Material for the task:
+---+

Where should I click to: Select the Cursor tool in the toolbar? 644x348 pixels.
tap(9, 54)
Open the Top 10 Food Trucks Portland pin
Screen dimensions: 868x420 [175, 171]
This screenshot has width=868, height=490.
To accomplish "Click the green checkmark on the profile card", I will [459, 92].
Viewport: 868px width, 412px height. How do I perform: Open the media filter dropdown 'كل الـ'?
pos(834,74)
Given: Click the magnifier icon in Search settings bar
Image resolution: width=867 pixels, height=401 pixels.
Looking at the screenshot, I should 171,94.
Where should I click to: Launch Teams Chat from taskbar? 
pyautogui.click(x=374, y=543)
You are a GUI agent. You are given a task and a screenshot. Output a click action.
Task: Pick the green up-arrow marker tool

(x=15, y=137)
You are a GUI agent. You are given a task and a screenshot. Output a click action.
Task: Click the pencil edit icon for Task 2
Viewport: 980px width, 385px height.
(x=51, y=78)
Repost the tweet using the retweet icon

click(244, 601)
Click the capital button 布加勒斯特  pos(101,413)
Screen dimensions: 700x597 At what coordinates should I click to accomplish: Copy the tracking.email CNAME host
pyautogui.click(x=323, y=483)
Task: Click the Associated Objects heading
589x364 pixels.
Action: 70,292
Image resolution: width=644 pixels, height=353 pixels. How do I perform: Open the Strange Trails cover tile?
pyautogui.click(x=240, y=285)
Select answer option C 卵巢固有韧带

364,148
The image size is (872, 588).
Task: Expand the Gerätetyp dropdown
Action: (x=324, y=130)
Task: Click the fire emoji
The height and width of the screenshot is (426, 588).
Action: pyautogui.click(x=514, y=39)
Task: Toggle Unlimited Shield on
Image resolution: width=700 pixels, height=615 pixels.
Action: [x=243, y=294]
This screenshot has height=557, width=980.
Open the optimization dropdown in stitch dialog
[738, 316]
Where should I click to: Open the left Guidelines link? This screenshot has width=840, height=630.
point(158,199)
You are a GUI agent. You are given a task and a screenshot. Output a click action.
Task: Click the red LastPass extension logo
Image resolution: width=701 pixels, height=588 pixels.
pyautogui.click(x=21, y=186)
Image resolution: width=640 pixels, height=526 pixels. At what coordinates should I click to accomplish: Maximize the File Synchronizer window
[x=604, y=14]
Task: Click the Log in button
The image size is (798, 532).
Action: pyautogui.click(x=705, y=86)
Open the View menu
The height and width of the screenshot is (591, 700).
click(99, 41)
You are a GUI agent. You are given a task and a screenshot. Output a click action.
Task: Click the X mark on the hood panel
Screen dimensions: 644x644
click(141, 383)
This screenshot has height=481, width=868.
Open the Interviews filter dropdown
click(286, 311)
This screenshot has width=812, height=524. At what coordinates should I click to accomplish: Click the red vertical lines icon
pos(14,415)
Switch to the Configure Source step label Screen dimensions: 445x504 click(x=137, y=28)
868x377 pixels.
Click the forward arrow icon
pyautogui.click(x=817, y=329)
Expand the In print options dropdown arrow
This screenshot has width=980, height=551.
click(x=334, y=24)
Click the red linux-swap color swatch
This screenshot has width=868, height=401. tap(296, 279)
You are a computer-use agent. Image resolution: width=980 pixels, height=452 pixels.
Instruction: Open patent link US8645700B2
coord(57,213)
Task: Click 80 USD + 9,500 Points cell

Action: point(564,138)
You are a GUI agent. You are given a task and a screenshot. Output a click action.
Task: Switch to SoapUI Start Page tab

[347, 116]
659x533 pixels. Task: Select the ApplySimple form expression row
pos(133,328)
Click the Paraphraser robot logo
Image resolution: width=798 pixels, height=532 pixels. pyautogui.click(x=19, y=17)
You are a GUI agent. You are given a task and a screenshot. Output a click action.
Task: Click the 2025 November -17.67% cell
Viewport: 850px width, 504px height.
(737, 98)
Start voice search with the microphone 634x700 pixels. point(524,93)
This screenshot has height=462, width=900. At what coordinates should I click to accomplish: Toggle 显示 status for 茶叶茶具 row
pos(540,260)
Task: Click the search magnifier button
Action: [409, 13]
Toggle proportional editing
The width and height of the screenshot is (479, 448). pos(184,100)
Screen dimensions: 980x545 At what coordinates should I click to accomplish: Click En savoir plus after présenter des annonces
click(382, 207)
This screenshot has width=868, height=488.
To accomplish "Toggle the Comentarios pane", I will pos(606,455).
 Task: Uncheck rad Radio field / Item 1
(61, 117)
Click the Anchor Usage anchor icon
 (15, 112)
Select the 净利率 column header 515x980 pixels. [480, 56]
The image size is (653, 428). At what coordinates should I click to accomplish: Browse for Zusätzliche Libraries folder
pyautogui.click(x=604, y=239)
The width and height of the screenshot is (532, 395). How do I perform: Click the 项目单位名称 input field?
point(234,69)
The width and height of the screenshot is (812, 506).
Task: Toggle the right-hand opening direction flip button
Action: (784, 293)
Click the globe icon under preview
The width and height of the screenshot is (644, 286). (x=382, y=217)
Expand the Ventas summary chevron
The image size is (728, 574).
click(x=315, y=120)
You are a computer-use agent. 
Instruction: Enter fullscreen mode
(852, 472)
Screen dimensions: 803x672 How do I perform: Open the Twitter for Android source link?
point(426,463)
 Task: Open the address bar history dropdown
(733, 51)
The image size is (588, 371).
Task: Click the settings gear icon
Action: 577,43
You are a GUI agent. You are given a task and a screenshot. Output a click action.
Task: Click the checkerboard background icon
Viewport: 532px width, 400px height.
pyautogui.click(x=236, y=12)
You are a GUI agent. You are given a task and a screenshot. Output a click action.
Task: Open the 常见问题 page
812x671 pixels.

+---+

What you have to do: Give the whole listing again, character for character.

Solution to this exercise:
Where should I click to: Select the Cursor tool in the toolbar? 644x348 pixels.
tap(9, 54)
Open the Top 10 Food Trucks Portland pin
Screen dimensions: 868x420 [175, 171]
This screenshot has width=868, height=490.
To accomplish "Click the green checkmark on the profile card", I will [459, 92].
Viewport: 868px width, 412px height. How do I perform: Open the media filter dropdown 'كل الـ'?
pos(834,74)
Given: Click the magnifier icon in Search settings bar
Image resolution: width=867 pixels, height=401 pixels.
Looking at the screenshot, I should 171,94.
Where should I click to: Launch Teams Chat from taskbar? 
pyautogui.click(x=374, y=543)
You are a GUI agent. You are given a task and a screenshot. Output a click action.
Task: Pick the green up-arrow marker tool

(x=15, y=137)
You are a GUI agent. You are given a task and a screenshot. Output a click action.
Task: Click the pencil edit icon for Task 2
Viewport: 980px width, 385px height.
(x=51, y=78)
Repost the tweet using the retweet icon

click(244, 601)
Click the capital button 布加勒斯特  pos(101,413)
Screen dimensions: 700x597 At what coordinates should I click to accomplish: Copy the tracking.email CNAME host
pyautogui.click(x=323, y=483)
Task: Click the Associated Objects heading
589x364 pixels.
Action: 70,292
Image resolution: width=644 pixels, height=353 pixels. How do I perform: Open the Strange Trails cover tile?
pyautogui.click(x=240, y=285)
Select answer option C 卵巢固有韧带

364,148
The image size is (872, 588).
Task: Expand the Gerätetyp dropdown
Action: (x=324, y=130)
Task: Click the fire emoji
The height and width of the screenshot is (426, 588).
Action: pyautogui.click(x=514, y=39)
Task: Toggle Unlimited Shield on
Image resolution: width=700 pixels, height=615 pixels.
Action: [x=243, y=294]
This screenshot has height=557, width=980.
Open the optimization dropdown in stitch dialog
[738, 316]
Where should I click to: Open the left Guidelines link? This screenshot has width=840, height=630.
point(158,199)
You are a GUI agent. You are given a task and a screenshot. Output a click action.
Task: Click the red LastPass extension logo
Image resolution: width=701 pixels, height=588 pixels.
pyautogui.click(x=21, y=186)
Image resolution: width=640 pixels, height=526 pixels. At what coordinates should I click to accomplish: Maximize the File Synchronizer window
[x=604, y=14]
Task: Click the Log in button
The image size is (798, 532).
Action: pyautogui.click(x=705, y=86)
Open the View menu
The height and width of the screenshot is (591, 700).
click(99, 41)
You are a GUI agent. You are given a task and a screenshot. Output a click action.
Task: Click the X mark on the hood panel
Screen dimensions: 644x644
click(141, 383)
This screenshot has height=481, width=868.
Open the Interviews filter dropdown
click(286, 311)
This screenshot has width=812, height=524. At what coordinates should I click to accomplish: Click the red vertical lines icon
pos(14,415)
Switch to the Configure Source step label Screen dimensions: 445x504 click(x=137, y=28)
868x377 pixels.
Click the forward arrow icon
pyautogui.click(x=817, y=329)
Expand the In print options dropdown arrow
This screenshot has width=980, height=551.
click(x=334, y=24)
Click the red linux-swap color swatch
This screenshot has width=868, height=401. tap(296, 279)
You are a computer-use agent. Image resolution: width=980 pixels, height=452 pixels.
Instruction: Open patent link US8645700B2
coord(57,213)
Task: Click 80 USD + 9,500 Points cell

Action: point(564,138)
You are a GUI agent. You are given a task and a screenshot. Output a click action.
Task: Switch to SoapUI Start Page tab

[347, 116]
659x533 pixels. Task: Select the ApplySimple form expression row
pos(133,328)
Click the Paraphraser robot logo
Image resolution: width=798 pixels, height=532 pixels. pyautogui.click(x=19, y=17)
You are a GUI agent. You are given a task and a screenshot. Output a click action.
Task: Click the 2025 November -17.67% cell
Viewport: 850px width, 504px height.
(737, 98)
Start voice search with the microphone 634x700 pixels. point(524,93)
This screenshot has height=462, width=900. At what coordinates should I click to accomplish: Toggle 显示 status for 茶叶茶具 row
pos(540,260)
Task: Click the search magnifier button
Action: [409, 13]
Toggle proportional editing
The width and height of the screenshot is (479, 448). pos(184,100)
Screen dimensions: 980x545 At what coordinates should I click to accomplish: Click En savoir plus after présenter des annonces
click(382, 207)
This screenshot has width=868, height=488.
To accomplish "Toggle the Comentarios pane", I will pos(606,455).
 Task: Uncheck rad Radio field / Item 1
(61, 117)
Click the Anchor Usage anchor icon
 (15, 112)
Select the 净利率 column header 515x980 pixels. [480, 56]
The image size is (653, 428). At what coordinates should I click to accomplish: Browse for Zusätzliche Libraries folder
pyautogui.click(x=604, y=239)
The width and height of the screenshot is (532, 395). How do I perform: Click the 项目单位名称 input field?
point(234,69)
The width and height of the screenshot is (812, 506).
Task: Toggle the right-hand opening direction flip button
Action: (784, 293)
Click the globe icon under preview
The width and height of the screenshot is (644, 286). (x=382, y=217)
Expand the Ventas summary chevron
The image size is (728, 574).
click(x=315, y=120)
You are a computer-use agent. 
Instruction: Enter fullscreen mode
(852, 472)
Screen dimensions: 803x672 How do I perform: Open the Twitter for Android source link?
point(426,463)
 Task: Open the address bar history dropdown
(733, 51)
The image size is (588, 371).
Task: Click the settings gear icon
Action: 577,43
You are a GUI agent. You are given a task and a screenshot. Output a click action.
Task: Click the checkerboard background icon
Viewport: 532px width, 400px height.
pyautogui.click(x=236, y=12)
You are a GUI agent. You are given a task and a screenshot. Output a click action.
Task: Open the 常见问题 page
812x671 pixels.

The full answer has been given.